Only one span of the listing below is wanted: the lines from the one with "zvonainari@gmail.com (237, 2558)" through the one with "Wed May 02, 10:12:00 pm IST (163, 2130)", reproduced exactly, both ends kept.

_ _ _

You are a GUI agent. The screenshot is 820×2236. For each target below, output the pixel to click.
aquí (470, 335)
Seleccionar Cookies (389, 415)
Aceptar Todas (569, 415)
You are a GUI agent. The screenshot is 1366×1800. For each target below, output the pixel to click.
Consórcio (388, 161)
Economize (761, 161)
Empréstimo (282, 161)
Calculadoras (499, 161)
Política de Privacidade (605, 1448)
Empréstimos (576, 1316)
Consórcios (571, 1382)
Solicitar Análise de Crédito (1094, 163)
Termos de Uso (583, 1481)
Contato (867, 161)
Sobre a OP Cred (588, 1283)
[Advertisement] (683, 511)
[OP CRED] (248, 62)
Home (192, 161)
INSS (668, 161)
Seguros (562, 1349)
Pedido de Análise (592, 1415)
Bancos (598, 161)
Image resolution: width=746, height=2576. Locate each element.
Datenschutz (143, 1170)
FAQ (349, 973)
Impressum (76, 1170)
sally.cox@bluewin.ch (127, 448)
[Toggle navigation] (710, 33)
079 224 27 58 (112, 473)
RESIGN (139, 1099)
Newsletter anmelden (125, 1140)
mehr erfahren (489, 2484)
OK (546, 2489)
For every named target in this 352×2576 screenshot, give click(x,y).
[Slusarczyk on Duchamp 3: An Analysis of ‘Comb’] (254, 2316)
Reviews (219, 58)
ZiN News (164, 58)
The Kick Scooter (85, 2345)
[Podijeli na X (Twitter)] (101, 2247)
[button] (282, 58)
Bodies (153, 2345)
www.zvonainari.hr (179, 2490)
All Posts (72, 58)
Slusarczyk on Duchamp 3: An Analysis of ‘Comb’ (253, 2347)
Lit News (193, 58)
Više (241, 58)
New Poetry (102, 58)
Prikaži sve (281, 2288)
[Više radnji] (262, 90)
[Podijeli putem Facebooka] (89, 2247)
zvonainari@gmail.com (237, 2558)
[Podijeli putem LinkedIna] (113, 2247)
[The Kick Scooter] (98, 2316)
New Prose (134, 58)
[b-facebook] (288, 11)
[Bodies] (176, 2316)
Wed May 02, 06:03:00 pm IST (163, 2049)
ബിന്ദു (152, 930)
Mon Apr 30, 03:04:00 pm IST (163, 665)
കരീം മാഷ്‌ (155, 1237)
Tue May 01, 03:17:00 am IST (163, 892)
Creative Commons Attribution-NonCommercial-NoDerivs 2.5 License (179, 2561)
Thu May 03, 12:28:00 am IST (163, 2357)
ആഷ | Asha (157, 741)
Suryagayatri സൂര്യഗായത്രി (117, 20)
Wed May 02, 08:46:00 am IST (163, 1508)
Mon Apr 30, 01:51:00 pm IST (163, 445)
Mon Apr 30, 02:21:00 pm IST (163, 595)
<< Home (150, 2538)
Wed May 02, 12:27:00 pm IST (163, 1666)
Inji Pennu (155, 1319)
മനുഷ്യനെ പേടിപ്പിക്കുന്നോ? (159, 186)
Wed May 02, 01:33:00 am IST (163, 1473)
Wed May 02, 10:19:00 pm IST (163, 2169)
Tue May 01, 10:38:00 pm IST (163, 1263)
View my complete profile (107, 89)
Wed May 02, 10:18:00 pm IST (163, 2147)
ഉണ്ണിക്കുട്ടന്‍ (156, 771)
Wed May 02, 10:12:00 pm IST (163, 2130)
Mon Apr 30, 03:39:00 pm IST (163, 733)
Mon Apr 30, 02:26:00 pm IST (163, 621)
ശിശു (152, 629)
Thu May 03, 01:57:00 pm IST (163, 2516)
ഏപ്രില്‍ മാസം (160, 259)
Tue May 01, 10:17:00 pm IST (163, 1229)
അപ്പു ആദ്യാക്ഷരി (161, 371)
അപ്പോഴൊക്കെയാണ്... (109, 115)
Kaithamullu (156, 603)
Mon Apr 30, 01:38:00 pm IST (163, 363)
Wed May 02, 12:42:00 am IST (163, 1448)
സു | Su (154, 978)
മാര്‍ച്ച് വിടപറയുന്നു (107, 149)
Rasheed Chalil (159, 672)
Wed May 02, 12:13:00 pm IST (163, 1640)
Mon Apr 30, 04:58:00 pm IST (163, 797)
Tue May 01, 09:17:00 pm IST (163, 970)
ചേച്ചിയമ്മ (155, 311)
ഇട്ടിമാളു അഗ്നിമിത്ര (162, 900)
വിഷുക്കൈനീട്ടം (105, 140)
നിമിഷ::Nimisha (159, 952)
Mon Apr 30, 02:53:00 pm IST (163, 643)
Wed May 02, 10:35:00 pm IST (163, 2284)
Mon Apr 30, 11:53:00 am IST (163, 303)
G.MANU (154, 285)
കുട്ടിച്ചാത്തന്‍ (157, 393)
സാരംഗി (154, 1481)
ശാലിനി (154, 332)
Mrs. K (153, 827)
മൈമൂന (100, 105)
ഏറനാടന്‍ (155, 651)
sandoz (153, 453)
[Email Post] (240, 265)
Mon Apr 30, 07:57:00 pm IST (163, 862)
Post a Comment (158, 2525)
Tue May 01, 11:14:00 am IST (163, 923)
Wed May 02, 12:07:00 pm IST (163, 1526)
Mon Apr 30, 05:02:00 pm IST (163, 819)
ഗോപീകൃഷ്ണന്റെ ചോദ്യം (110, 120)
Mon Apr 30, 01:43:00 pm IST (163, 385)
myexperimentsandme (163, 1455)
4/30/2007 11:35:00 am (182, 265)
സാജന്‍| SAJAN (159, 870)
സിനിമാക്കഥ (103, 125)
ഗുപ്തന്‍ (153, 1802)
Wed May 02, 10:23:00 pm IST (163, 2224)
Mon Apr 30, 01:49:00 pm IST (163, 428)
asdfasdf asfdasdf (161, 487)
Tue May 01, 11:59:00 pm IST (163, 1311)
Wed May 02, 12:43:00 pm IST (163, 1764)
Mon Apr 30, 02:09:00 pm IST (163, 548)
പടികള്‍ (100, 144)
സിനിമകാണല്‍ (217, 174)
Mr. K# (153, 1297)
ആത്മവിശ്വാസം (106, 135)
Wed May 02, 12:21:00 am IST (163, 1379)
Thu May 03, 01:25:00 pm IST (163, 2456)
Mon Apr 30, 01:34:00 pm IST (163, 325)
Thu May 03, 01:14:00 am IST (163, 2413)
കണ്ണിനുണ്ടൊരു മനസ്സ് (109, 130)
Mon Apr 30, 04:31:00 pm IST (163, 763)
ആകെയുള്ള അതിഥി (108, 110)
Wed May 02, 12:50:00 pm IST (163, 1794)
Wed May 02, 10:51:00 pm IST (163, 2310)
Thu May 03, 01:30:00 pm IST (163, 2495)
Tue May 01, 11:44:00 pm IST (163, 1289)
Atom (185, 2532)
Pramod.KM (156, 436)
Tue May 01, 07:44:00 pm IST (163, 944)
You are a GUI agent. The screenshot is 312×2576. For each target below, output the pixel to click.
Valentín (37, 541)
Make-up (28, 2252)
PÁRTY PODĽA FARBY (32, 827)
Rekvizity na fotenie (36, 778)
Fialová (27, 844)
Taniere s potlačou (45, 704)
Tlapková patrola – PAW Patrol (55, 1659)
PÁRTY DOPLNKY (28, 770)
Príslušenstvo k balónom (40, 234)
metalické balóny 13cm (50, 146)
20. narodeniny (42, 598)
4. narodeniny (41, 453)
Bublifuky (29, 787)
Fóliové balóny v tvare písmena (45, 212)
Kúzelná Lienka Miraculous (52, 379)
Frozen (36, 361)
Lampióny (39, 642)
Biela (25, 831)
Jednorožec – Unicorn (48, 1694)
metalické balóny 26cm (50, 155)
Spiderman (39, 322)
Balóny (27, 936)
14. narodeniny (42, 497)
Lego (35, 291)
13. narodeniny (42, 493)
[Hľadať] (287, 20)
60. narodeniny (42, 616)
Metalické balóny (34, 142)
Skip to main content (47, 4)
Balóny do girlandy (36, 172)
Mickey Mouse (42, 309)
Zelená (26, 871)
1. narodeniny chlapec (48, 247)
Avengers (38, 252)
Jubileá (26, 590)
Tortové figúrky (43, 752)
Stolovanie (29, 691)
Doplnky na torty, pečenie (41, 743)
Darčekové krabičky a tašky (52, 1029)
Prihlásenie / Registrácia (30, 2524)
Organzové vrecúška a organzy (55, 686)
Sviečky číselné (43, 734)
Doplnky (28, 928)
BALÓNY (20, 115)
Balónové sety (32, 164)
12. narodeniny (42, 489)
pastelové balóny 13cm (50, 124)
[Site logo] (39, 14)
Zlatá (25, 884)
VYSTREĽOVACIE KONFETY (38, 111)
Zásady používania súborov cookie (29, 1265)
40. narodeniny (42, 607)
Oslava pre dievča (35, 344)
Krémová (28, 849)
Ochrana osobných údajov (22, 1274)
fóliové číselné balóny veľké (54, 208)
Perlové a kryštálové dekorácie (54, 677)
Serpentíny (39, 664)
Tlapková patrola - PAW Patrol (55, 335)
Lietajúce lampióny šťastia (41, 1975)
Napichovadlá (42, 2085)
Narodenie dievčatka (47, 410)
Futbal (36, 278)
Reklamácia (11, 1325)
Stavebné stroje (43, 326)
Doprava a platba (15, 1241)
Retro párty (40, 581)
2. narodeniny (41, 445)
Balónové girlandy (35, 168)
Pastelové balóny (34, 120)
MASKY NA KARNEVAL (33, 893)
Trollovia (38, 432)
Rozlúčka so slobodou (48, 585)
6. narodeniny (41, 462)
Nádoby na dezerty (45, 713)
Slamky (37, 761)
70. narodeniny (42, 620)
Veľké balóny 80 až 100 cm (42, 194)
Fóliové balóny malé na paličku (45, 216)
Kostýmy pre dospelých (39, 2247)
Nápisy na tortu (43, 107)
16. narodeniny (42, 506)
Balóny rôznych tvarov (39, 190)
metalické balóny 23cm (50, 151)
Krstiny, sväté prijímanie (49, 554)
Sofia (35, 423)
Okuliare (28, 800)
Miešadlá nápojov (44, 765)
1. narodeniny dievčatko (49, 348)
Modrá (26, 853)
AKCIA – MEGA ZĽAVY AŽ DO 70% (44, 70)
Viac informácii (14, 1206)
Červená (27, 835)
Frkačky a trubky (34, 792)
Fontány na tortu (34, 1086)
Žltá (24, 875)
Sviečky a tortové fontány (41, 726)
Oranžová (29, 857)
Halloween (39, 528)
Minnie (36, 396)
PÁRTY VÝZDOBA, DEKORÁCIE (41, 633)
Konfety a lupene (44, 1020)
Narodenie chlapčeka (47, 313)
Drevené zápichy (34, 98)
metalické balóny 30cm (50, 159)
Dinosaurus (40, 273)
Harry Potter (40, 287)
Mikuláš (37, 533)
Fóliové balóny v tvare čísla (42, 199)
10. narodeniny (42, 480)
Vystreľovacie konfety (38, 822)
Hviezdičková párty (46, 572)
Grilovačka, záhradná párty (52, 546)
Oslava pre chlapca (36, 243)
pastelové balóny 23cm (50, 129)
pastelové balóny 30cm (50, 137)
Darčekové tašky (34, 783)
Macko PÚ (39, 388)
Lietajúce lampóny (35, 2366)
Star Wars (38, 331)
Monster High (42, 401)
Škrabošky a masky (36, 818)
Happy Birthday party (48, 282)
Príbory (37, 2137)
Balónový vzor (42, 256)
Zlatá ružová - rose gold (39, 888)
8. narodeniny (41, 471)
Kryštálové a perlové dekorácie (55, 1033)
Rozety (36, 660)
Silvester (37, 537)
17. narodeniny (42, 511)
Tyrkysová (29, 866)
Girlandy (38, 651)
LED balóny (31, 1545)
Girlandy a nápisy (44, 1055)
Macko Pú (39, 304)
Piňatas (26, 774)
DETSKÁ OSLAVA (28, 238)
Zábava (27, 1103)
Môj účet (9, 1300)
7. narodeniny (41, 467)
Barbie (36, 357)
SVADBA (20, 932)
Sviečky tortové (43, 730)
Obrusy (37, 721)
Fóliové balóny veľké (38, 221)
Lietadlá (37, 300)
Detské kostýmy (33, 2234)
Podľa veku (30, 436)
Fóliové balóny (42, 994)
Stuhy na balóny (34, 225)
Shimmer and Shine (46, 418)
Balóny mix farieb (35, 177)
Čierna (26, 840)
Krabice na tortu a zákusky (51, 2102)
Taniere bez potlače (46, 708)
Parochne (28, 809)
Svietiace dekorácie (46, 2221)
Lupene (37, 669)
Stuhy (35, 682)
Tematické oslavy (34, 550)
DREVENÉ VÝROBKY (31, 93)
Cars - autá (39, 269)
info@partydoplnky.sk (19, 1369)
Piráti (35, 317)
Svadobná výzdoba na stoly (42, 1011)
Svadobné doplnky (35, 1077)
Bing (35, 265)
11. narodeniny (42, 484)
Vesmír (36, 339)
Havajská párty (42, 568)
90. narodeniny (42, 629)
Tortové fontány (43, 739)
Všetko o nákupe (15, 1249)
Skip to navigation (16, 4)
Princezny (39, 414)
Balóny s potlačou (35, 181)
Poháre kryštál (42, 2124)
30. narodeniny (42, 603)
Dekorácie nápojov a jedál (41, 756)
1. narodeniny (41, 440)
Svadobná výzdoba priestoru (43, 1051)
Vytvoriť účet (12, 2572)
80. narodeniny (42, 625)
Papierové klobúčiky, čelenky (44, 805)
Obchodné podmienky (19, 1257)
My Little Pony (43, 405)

_ _ _

Written answer:
zvonainari@gmail.com (237, 2558)
[Podijeli putem LinkedIna] (113, 2247)
[The Kick Scooter] (98, 2316)
New Prose (134, 58)
[b-facebook] (288, 11)
[Bodies] (176, 2316)
Wed May 02, 06:03:00 pm IST (163, 2049)
ബിന്ദു (152, 930)
Mon Apr 30, 03:04:00 pm IST (163, 665)
കരീം മാഷ്‌ (155, 1237)
Tue May 01, 03:17:00 am IST (163, 892)
Creative Commons Attribution-NonCommercial-NoDerivs 2.5 License (179, 2561)
Thu May 03, 12:28:00 am IST (163, 2357)
ആഷ | Asha (157, 741)
Suryagayatri സൂര്യഗായത്രി (117, 20)
Wed May 02, 08:46:00 am IST (163, 1508)
Mon Apr 30, 01:51:00 pm IST (163, 445)
Mon Apr 30, 02:21:00 pm IST (163, 595)
<< Home (150, 2538)
Wed May 02, 12:27:00 pm IST (163, 1666)
Inji Pennu (155, 1319)
മനുഷ്യനെ പേടിപ്പിക്കുന്നോ? (159, 186)
Wed May 02, 01:33:00 am IST (163, 1473)
Wed May 02, 10:19:00 pm IST (163, 2169)
Tue May 01, 10:38:00 pm IST (163, 1263)
View my complete profile (107, 89)
Wed May 02, 10:18:00 pm IST (163, 2147)
ഉണ്ണിക്കുട്ടന്‍ (156, 771)
Wed May 02, 10:12:00 pm IST (163, 2130)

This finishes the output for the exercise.